Financiado pela empresa Mahogany Roraima, um programa de Agrofloresta Solidária está auxiliando agricultores locais no Estado de Roraima e refugiados venezuelanos. O programa consiste em fornecer treinamento e capacitação para que agricultores locais plantem hortifrútis nas áreas que ficam no entorno das florestas de mogno africanos plantadas.


A primeira agrofloresta solidária implantada já está beneficiando 40 famílias, e uma segunda está em fase de formação. O que for produzido nessas áreas ajudará a alimentar refugiados venezuelanos, que desde 2015 têm imigrado em massa para o Brasil, via fronteira de Boa Vista. A partir de dezembro deste ano, a Mahogany Roraima fornecerá ao Exército, a cada três meses, alimentos suficientes para alimentar até 6 mil famílias.

A empresa já vinha dando sua contribuição na questão dos refugiados por meio da participação no Programa Acolhida - ação humanitária interagências, conduzida no Brasil por Forças Armadas, Governo e Polícia federais, que consiste em intermediar a contratação de refugiados venezuelanos por empresas comprovadamente idôneas.

A Mahogany Roraima emprega, atualmente, 15 venezuelanos diretamente e outros 40 de forma indireta, em funções como serviços gerais, cozinheiro (a), viveirista, tratorista, projetista agrícola, entre outras ligadas ao plantio das florestas de mogno. Segundo estimativas oficiais, vivem hoje, no Estado de Roraima, mais de 70 mil venezuelanos, que fugiram do caos econômico e político de seu país em busca de melhores condições de sobrevivência.

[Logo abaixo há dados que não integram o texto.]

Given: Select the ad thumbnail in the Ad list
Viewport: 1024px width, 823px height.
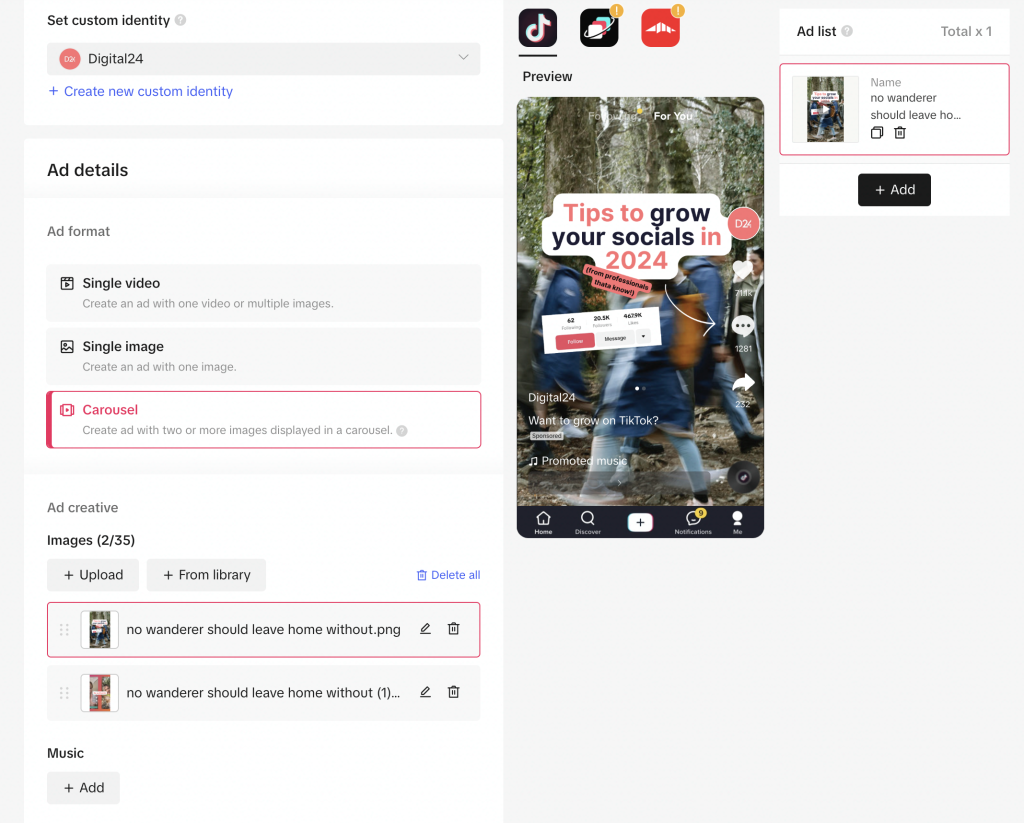Looking at the screenshot, I should 824,109.
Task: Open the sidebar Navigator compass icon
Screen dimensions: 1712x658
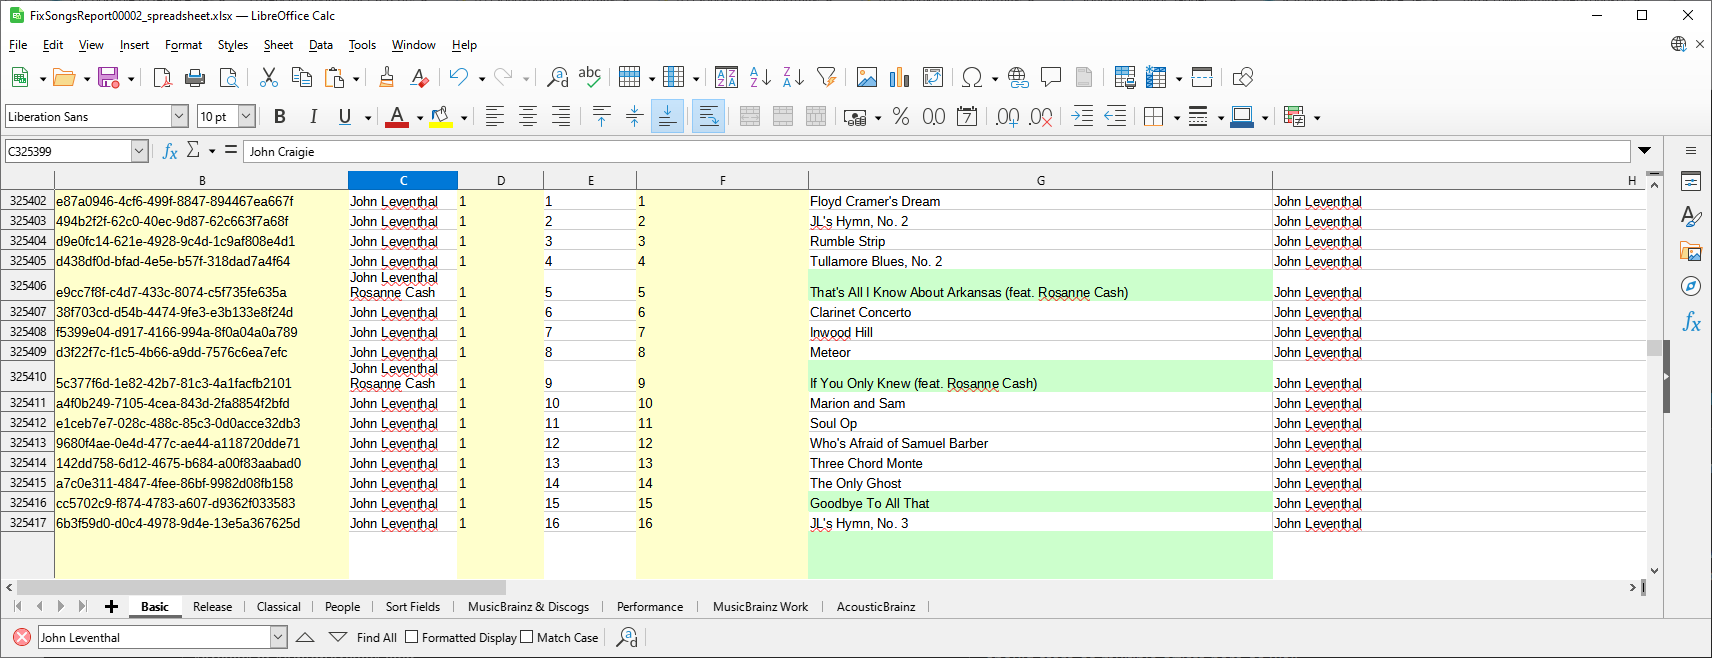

Com sede em São Paulo, a Mahogany Roraima desenvolveu estrutura própria e tecnologia de ponta para plantar mudas de mogno africano por 200 hectares ao dia (4 mil ha/ano), em uma área total de 90 mil ha, utilizando mão de obra de apenas 39 pessoas. Uma máquina 100% automática de "plantar florestas", criada na própria empresa, simplifica e acelera o processo e ainda permite uma distribuição planejada de espécies nativas, contribuindo para o desenvolvimento e preservação da biodiversidade nos projetos de reflorestamento.

De acordo com o empresário Marcello Guimarães, presidente do Conselho Administrativo da Mahogany, a meta da empresa é chegar a 2021 com 13 mil hectares de mudas plantadas e, em dez anos, a 40 mil ha, quando se tornará a maior empresa de produção de mogno do mundo.